Über das Schicksal dieser unschätzbaren Handschrift, die gegenwärtig im Karmelitinnenkloster von Sevilla aufbewahrt wird, wissen wir, dass die Heilige sie dem Pater Hieronymus Gracián zur Aufbewahrung übergab, um sie vor dem Zugriff der Inquisition zu retten. Von Pater Gracián ging sie in die Hände der Schwester Maria vom heiligen Joseph, Priorin von Sevilla, über; und die Schwestern von Sevilla waren von da an, mit Ausnahme weniger Jahre, die treuen Hüterinnen dieses kostbaren Schatzes. 1587 wurde die Handschrift der ehrwürdigen Schwester Anna von Jesus übergeben, die damals die Schriften der heiligen Mutter für Pater Ludwig de León Oh.S.A. sammelte, der die erste Gesamtausgabe derselben vorbereitete. Nach Vorbereitung dieser Ausgabe schenkte Pater Gracián die Handschrift einem gewissen Don Pedro Cerezo Pardo, einem der größten Wohltäter der karmelitanischen Reform. Als im Jahre 1617 dessen Tochter Katharina im Kloster der Karmelitinnen von Sevilla den Schleier nahm, brachte sie außer einer reichen Mitgift auch die Handschrift der »Seelenburg« als köstliche Morgengabe mit, wo sie dann auf Kosten einer anderen eintretenden Novizin, Doña Johnna de Mendoza, Tochter des Herzogs von Béjar, den ihrem inneren Wert gebührenden Einband: Beleg mit silbergetriebenen Platten mit vergoldetem Schmuck und Emailverzierungen, erhielt.

_ _ _ _

# Aufgabenstellung:
Wo wird die Handschrift laut dem Auszug über die »Seelenburg« gegenwärtig aufbewahrt? Nenne bitte den Ort.

# Bereitgestellte Angaben:
_ _ _ _

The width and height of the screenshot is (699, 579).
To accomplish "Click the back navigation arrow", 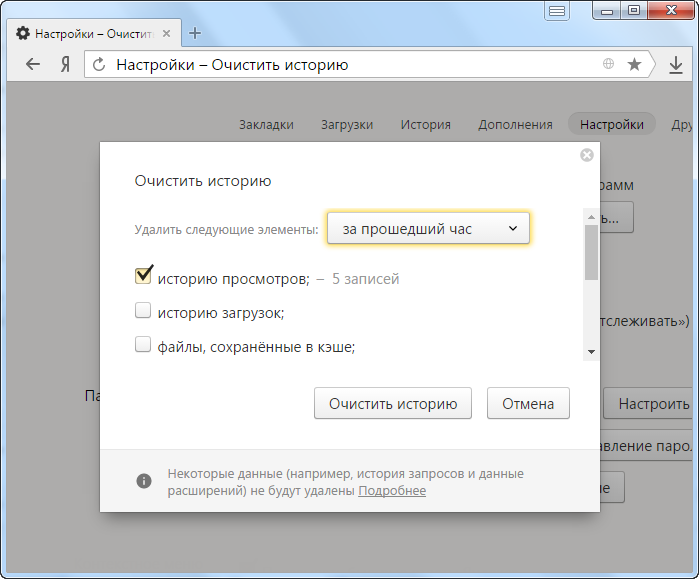I will click(x=33, y=65).
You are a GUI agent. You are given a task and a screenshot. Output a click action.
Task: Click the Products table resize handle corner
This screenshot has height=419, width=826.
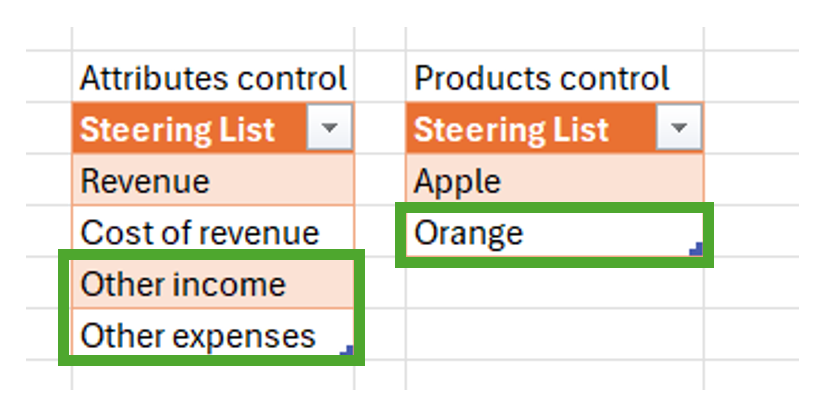tap(696, 249)
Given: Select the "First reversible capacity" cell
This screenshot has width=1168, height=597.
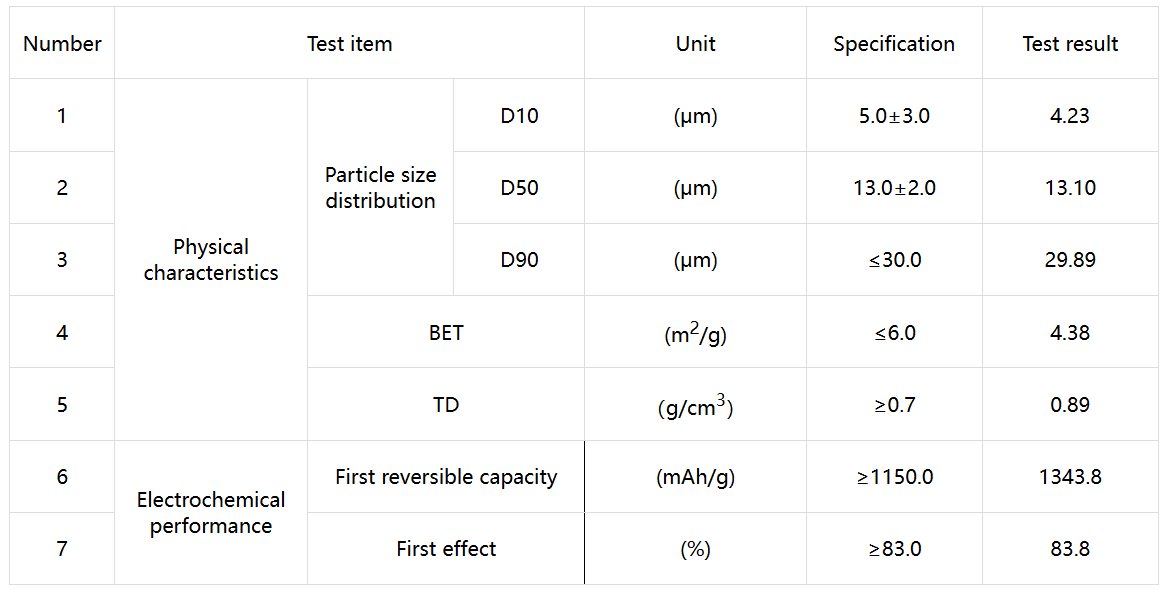Looking at the screenshot, I should click(446, 477).
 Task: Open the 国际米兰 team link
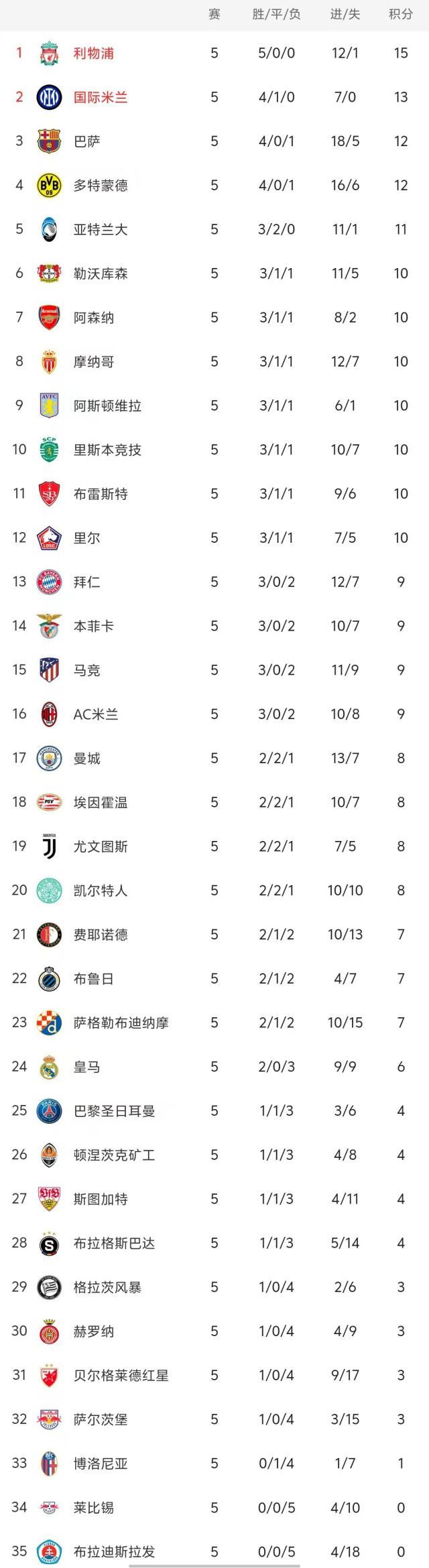100,97
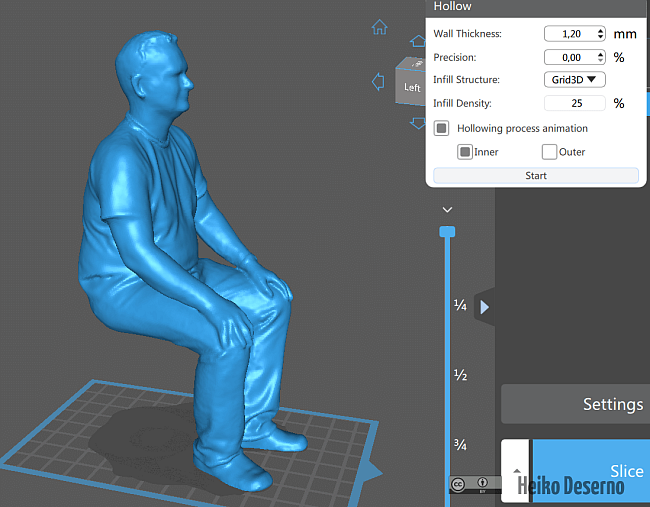Enable the Outer checkbox
Viewport: 650px width, 507px height.
click(x=549, y=152)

_ _ _ _

# Lösung:
Im Karmelitinnenkloster von Sevilla.